White-noise analysis and related methods of nonlinear systems identification describe a physical system’s response to its input in terms of “kernels” of progressively higher orders. A popular analytic scheme in the laboratory uses a class of pseudorandom binary sequences, m-sequences, as a test signal. The m-sequence method has several advantages for investigating linear and nonlinear systems: ease of implementation, rapid calculation of system kernels, and a solid theoretical framework.

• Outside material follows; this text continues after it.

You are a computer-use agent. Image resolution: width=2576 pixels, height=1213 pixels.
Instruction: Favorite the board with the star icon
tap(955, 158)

One difficulty with this method for nonlinear analysis comes from the algebraic structure of m-sequences: linear and nonlinear terms can be confounded, especially in the analysis of systems with many inputs. We have developed a modification of the m-sequence method which allows control of these anomalies. This method is based on input signals consisting of a superposition of m-sequences whose lengths are relatively prime. The fast computational methods which facilitate kernel calculation for a single m-sequence input are readily extended to this new setting. We describe the theoretical foundation of this method and present an application to the study of ganglion cells of the macaque retina.

Keywords

Kernel Estimate Volterra Series Volterra Kernel Order Kernel Functional Expansion 
These keywords were added by machine and not by the authors. This process is experimental and the keywords may be updated as the learning algorithm improves.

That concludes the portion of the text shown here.